Numa semana marcada por manifestações contra o governo Dilma no domingo, delação de Delcídio na terça e o anúncio de Lula como ministro na quarta (posse nesta quinta), eis a dificuldade de traçar qualquer cenário quando de um dia para o outro tudo pode mudar.
Assim, procurarei falar de movimentos que estão em curso na esfera do mercado que influenciam de forma decisiva no terreno da política institucional. Quando me refiro ao mercado estou falando de empresas, em especial corporações, mas também de bancos de investimento, agências de risco e consultorias variadas que operam os processos de financeirização que caracterizam e dominam nossos tempos.
E quero deixar claro que não existe qualquer moralismo ou purismo que condene o mercado, na medida em que no contexto atual do capitalismo não existe governo sem mercado associado. Quero destacar que somente a inserção da sociedade no processo de tomada de decisão possibilita um contraponto ou uma abertura ao que posso chamar de conluio Estado/capital. Mas há dois movimentos associados ao mercado até a nomeação de Lula como ministro que gostaria de destacar. E, como disse, tudo pode mudar no momento em que este artigo seja lido.
Primeiro, o mercado quer que a cabeça do governo federal mude, seja através do impeachment, seja através de novas eleições. Isso se deve a uma desconfiança em relação à Dilma e ao PT, mesmo que o governo esteja fazendo tudo que é possível para implementar reformas e ajuste fiscal por meio de Nelson Barbosa, ministro da Fazenda, que literalmente substituiu Joaquim Levy, mantendo toda a política econômica.
Uma série de leilões e privatizações (portos, aeroportos e rodovias) estão em curso, por exemplo, e quase não se fala nisso. A Petrobras está sendo vendida aos poucos. As reformas (previdenciária e trabalhista) estavam sendo preparadas. A questão é que o impeachment pode não ser suficiente por conta dos envolvimentos cada vez mais marcantes de Michel Temer nas investigações da Lava Jato.
A princípio, essa disposição do mercado não parece mudar com Lula ministro. Neste parágrafo vou tentar esboçar alguns pontos que parecem vir junto com Lula ministro. Além de trabalhar na “articulação política”, sabe-se lá em que termos no contexto atual, e brecar a ânsia do impeachment, Lula vai conduzir o que estão chamando de “plano de reanimação nacional” contra a recessão e a perda de empregos que estão em curso.

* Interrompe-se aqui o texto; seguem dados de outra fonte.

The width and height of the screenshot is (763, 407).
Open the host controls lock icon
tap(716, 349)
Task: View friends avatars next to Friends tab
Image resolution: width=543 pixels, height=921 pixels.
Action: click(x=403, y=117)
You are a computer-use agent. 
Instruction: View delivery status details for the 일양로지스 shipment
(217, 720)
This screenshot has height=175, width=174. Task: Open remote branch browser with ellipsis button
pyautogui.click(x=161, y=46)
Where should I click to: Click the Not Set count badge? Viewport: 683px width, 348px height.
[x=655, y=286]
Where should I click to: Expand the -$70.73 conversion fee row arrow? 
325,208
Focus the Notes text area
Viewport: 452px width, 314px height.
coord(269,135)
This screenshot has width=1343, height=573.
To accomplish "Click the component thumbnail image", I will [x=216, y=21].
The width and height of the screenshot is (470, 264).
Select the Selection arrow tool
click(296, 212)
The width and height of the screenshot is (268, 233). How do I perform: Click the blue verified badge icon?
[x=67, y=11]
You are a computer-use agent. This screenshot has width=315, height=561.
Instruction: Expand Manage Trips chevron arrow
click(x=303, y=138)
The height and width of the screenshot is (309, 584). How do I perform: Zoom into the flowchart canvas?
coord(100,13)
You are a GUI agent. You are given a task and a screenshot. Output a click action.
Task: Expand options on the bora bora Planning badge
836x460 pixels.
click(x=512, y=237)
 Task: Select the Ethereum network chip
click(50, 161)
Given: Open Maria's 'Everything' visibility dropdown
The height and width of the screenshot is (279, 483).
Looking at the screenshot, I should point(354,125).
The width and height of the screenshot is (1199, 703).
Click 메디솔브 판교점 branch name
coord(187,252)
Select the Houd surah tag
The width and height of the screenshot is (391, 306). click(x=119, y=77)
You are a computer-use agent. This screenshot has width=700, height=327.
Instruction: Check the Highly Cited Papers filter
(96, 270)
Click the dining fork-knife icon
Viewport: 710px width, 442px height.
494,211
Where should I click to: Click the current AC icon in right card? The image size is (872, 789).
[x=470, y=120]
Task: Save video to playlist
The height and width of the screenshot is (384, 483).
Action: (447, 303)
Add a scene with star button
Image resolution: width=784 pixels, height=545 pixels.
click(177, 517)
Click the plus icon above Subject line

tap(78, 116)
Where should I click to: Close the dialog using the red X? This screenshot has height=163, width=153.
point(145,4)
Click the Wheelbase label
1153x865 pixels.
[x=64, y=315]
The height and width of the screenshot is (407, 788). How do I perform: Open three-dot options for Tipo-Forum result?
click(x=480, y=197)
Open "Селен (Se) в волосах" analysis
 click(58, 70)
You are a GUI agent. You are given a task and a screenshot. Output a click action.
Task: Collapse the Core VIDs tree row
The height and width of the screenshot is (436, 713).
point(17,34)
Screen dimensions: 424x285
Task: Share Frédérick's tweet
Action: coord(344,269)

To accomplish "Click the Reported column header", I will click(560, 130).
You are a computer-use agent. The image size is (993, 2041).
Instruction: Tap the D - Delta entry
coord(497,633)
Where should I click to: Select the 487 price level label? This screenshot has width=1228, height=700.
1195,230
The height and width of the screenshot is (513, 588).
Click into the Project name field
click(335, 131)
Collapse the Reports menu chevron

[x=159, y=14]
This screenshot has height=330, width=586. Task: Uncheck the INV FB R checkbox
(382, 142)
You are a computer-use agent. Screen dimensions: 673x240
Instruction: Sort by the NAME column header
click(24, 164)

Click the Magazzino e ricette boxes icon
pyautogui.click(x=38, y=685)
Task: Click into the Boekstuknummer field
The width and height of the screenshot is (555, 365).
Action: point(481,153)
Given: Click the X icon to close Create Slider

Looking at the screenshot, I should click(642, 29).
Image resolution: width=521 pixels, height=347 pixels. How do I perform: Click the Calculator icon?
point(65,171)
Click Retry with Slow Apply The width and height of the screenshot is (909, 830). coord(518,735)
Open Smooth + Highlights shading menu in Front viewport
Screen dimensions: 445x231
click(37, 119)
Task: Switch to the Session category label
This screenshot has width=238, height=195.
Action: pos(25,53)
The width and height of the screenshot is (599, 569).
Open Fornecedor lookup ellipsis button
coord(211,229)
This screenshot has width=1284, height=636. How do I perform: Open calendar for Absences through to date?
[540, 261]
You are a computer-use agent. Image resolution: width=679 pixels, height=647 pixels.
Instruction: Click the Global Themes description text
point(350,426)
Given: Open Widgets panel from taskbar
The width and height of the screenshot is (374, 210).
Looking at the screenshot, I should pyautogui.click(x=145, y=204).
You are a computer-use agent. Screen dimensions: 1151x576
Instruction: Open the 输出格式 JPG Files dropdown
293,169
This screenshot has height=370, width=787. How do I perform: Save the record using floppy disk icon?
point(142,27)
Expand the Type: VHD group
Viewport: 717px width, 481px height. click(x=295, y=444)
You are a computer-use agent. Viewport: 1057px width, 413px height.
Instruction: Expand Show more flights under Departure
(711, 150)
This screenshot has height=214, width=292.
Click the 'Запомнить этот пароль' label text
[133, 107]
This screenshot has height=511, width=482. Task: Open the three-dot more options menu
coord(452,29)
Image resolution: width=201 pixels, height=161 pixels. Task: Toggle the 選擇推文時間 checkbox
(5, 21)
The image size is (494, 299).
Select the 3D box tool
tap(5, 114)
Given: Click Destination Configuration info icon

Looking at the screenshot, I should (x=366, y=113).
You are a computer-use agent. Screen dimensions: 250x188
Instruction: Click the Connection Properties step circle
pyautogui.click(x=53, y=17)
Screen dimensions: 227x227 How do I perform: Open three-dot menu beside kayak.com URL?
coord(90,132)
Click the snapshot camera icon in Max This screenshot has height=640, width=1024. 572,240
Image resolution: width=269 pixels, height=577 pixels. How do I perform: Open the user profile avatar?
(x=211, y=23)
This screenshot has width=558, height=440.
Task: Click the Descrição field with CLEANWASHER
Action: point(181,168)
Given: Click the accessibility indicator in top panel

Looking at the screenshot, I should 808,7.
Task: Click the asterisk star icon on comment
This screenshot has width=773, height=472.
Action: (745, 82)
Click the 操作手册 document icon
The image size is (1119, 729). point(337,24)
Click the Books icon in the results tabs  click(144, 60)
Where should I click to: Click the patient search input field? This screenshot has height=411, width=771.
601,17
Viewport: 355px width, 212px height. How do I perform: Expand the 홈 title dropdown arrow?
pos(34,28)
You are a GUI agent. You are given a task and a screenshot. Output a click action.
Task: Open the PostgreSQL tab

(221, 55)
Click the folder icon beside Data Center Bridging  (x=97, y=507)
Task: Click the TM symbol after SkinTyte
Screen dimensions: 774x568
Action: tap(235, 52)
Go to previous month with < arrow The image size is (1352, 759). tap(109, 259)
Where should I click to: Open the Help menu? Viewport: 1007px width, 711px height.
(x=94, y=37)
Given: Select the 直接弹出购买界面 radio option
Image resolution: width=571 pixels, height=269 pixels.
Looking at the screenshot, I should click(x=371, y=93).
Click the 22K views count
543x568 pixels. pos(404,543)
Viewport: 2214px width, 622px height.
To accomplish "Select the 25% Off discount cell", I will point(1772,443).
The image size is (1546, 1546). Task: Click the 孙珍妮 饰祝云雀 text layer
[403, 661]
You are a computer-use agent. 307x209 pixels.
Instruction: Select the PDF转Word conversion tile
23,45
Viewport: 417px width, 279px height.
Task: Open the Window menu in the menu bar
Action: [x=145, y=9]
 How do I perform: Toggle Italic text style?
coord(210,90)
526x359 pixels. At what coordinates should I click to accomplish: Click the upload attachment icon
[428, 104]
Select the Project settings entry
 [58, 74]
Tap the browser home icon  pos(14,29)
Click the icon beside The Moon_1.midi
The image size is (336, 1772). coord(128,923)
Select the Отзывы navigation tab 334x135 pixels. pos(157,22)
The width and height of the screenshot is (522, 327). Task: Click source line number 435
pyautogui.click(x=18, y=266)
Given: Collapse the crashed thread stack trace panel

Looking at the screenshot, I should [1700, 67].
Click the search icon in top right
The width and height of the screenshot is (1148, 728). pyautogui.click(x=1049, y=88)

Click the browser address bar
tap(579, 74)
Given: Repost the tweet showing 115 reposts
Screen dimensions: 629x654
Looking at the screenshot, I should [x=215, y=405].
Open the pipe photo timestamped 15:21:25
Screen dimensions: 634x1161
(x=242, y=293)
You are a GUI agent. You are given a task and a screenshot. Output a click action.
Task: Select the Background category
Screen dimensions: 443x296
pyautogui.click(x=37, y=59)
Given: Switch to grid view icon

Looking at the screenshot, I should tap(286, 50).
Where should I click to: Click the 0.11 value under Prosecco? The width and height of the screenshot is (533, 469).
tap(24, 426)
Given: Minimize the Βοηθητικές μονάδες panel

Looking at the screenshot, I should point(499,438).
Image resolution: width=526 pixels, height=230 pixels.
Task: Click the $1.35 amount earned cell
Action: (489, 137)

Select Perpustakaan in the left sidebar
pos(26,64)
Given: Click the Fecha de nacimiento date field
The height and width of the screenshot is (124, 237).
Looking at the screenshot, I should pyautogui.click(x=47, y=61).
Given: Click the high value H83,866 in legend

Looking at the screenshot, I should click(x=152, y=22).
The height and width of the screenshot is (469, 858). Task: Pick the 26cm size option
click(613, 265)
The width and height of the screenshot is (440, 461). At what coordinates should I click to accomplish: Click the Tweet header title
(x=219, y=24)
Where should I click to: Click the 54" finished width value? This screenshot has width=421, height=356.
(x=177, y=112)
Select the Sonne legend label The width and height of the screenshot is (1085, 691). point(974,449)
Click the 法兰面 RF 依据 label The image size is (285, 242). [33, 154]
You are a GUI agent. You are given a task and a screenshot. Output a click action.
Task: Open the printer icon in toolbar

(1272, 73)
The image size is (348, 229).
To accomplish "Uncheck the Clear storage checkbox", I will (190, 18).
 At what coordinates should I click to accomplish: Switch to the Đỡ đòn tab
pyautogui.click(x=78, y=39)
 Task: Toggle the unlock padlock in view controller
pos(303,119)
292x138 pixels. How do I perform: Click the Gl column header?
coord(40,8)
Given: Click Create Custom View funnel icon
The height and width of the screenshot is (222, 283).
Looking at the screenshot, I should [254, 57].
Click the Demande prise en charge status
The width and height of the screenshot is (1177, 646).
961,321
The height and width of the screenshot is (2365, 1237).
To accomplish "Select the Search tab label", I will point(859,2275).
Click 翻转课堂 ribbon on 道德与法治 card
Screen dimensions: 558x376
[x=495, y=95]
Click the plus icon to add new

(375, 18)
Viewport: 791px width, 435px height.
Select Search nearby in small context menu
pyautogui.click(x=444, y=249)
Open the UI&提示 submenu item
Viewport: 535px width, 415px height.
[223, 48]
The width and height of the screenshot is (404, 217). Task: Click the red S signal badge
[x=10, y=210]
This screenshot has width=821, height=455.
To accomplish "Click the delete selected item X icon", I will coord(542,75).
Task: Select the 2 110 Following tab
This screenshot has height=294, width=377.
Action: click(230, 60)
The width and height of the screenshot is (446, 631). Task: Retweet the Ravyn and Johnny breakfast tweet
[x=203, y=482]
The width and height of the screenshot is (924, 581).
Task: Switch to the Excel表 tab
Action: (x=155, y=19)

Não é propriamente uma guinada à esquerda, em especial porque estará comprometido com diretrizes fiscais de Nelson Barbosa, ainda que Henrique Meirelles comece a ser falado como potencial substituto de Barbosa. Há uma sinalização de mais recursos para o programa “Minha Casa, Minha Vida” e o Programa de Aceleração do Crescimento, bem como ampliação de créditos para construção civil, sendo que a origem dos recursos promoverá uma “disputa” entre Dilma e Lula no que diz respeito ao uso das reservas internacionais do país, defendido pelo novo ministro, que pode emplacar essa medida, vista com repúdio pelo mercado, ainda que saudada por uma fração, ou seja, aquelas empresas que gostam de obras, as tais empreiteiras. No fundo, vamos voltar a 2006-2010 em 2016. Perspectiva de participação da sociedade: nenhuma. Tudo por cima. Participar só para defender o mito que, convenhamos, assume a canoa toda com Dilma a tiracolo.
Daí temos o segundo ponto, em especial no caso do impeachment ser contido com a participação de Lula em um grande acordo: se houver novas eleições ainda neste ano (porque se o TSE decidir ano que vem a escolha será indireta pelo Congresso), o mercado cada vez mais aponta que Marina Silve (Rede) seria a pretendente mais capacitada para operar a gestão do capital e implementar as reformas necessárias.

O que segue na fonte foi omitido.